It’s pretty ironic for a remake of an ’80s horror classic to choose the tagline “sometimes dead is better,” especially when “Pet Sematary” itself is a cautionary tale about the dangers of reviving the things you love. The story, and the tagline, practically beg one to apply the meta logic to the film itself. And just like the reanimated kitties, this remake of Mary Lambert’s truly chilling 1989 adaptation of Steven King’s novel just isn’t the same after being dragged out of the grave.
Kevin Kvlsch and Dennis Widmyer direct a script by Matt Greenberg and Jeff Buhler that hews closely to the original until it diverges wildly, making a few choices that vastly change the tone and story. The film follows a young family who move to a new home outside of the city for a quieter life. That quiet life is never achieved, thanks to a backyard full of pet corpses and a meddling neighbor who shows them they never really have to say goodbye to the ones they love.

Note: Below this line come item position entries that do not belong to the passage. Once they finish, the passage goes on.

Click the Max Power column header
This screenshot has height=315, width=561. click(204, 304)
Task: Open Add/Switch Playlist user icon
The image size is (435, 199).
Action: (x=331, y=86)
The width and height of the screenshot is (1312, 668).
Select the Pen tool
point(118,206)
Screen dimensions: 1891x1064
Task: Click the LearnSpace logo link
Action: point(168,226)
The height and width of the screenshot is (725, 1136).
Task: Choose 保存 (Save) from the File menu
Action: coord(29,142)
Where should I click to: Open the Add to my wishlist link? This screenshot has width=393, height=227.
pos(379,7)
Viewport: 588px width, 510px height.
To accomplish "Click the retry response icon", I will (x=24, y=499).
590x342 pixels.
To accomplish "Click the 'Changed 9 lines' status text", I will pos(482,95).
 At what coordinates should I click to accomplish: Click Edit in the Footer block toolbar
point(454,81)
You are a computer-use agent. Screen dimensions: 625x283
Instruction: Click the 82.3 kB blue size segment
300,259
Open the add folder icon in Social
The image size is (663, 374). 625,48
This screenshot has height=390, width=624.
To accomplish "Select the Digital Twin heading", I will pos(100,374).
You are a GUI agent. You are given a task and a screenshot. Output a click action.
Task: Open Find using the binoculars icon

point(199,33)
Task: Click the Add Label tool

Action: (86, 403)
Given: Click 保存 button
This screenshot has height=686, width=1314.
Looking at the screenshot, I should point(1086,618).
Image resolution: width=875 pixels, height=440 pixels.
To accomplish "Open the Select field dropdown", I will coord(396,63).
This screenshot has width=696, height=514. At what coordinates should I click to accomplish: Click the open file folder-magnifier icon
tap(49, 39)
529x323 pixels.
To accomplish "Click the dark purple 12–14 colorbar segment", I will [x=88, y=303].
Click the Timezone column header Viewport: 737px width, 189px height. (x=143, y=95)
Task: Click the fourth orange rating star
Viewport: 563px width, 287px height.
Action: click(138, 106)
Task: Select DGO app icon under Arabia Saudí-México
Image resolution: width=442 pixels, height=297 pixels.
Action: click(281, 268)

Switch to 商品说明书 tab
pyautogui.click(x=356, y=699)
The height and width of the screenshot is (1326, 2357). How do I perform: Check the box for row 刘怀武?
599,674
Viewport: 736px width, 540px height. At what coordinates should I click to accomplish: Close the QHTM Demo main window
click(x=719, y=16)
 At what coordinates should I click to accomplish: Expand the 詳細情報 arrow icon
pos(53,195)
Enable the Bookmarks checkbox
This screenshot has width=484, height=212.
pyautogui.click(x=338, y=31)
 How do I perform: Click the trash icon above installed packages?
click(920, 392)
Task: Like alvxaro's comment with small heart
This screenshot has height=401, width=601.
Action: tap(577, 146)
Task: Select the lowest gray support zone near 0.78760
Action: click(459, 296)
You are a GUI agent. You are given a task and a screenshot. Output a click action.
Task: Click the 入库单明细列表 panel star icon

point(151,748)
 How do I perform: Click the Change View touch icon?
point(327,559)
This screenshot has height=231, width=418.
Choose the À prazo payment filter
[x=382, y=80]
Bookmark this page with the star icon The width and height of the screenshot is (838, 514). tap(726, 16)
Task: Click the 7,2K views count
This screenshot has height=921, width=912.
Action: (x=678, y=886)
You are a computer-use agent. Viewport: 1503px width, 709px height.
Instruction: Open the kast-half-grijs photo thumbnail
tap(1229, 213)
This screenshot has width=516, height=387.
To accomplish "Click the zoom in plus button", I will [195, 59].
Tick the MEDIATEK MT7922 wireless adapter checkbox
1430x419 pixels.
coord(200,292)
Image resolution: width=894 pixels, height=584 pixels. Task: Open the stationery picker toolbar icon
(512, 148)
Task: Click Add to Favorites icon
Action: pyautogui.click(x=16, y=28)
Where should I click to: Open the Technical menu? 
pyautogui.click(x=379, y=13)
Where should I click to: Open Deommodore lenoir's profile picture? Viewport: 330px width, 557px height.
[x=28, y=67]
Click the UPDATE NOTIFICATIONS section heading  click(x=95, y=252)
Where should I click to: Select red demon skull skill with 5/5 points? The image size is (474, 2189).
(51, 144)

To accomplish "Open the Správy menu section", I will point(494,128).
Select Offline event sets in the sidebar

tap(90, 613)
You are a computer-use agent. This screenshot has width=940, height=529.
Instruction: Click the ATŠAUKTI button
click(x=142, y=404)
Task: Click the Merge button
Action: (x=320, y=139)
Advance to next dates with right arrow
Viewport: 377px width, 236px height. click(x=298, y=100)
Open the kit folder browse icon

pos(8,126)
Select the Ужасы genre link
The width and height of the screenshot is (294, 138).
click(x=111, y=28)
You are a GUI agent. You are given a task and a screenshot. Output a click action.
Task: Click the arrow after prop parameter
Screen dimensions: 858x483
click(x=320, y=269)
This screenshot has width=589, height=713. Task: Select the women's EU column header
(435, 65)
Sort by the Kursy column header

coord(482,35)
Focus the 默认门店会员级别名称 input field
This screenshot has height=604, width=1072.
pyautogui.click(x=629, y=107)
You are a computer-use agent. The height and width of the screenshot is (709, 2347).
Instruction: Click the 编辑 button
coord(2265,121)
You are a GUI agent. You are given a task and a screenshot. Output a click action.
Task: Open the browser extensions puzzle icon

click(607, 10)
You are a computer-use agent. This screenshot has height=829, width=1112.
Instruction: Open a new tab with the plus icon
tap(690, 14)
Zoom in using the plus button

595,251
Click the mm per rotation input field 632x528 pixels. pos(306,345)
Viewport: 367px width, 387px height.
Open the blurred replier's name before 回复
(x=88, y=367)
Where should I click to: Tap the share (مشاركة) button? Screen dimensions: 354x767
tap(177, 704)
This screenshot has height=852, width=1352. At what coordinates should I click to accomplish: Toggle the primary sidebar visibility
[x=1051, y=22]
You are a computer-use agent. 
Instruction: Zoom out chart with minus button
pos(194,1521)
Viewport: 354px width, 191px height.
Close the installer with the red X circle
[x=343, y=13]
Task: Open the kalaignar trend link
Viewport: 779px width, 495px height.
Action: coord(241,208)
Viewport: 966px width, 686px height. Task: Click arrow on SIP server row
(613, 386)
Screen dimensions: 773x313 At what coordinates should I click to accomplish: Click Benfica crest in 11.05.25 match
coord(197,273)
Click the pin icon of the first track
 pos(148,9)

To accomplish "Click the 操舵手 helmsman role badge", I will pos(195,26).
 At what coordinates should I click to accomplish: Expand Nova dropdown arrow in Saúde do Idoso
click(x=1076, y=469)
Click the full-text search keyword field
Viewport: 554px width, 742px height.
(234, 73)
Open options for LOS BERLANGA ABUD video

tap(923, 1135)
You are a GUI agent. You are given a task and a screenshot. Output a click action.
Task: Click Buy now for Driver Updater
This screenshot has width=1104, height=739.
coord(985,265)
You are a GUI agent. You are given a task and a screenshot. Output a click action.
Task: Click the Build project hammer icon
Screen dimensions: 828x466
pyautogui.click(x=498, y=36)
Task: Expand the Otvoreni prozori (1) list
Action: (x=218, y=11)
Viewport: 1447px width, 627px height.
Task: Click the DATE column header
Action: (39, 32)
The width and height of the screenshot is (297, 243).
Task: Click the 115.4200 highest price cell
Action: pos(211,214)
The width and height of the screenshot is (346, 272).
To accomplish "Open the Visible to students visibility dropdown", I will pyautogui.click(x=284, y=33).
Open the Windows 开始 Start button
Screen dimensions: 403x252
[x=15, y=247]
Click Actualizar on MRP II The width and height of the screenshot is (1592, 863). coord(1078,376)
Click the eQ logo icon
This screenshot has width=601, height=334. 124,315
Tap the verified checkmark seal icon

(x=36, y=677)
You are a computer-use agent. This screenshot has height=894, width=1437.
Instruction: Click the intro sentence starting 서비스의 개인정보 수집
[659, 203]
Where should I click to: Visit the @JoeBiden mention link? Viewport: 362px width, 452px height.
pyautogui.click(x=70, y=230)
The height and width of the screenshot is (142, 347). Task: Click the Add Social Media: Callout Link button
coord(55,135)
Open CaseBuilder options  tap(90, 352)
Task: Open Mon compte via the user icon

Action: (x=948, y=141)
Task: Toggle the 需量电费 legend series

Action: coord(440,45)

Lambert’s film, adapted for the screen by King himself, is a weird, moving, weirdly moving rumination on the ways in which repressed trauma and grief can become so intense it mutates monstrously. The remake is more concerned with existential questions about the afterlife and whether or not it exists. It pulls the thread on the question of who bears the responsibility for the deaths of loved ones, and it purports to explore how that guilt can corrupt the human psyche. Lambert and King’s film is more purely emotional, where Kvlsch and Widmyer’s is analytical. And for that, it suffers.
However, where it excels is in casting – Jason Clarke, he of the wounded eyes and the Sad Dad energy, is the exact right actor for the role of Louis “Doc” Creed, a smart, steady doctor who slowly becomes unhinged as he suffers loss after loss. Filmmaker and actress Amy Seimetz brings a mental vulnerability to Louis’ wife, Rachel, tormented by her memories of the gruesome death of her sister in childhood. Young Jeté Laurence is a perfect creepy kid as their daughter Ellie, and it’s eerie how much the twins cast as young baby Gage bear such a strong resemblance to the unforgettable Miko Hughes.
“Pet Sematary” finesses some of the bumpy narrative moments from the original, but where it forges its own path is in rewriting Ellie’s story. This is initially intriguing, but it ultimately reveals itself to be the less original choice, relying on horror archetypes and tropes we’ve seen before. It’s just the same-old routine, but rendered without any actual scares or even a scrap of suspense. It inspires laughter instead of screams, which is disappointing when the original film is remains so surprising, spooky and strange 30 years later.
In its attempt to breathe new life into the iconic title while respectfully paying homage to its legacy, the new iteration of “Pet Sematary” overpromises and underdelivers. For all its concern about the afterlife and what it might be like, the film teases something truly terrifying without ever offering a glimpse. This “Pet Sematary” is all bark and no bite.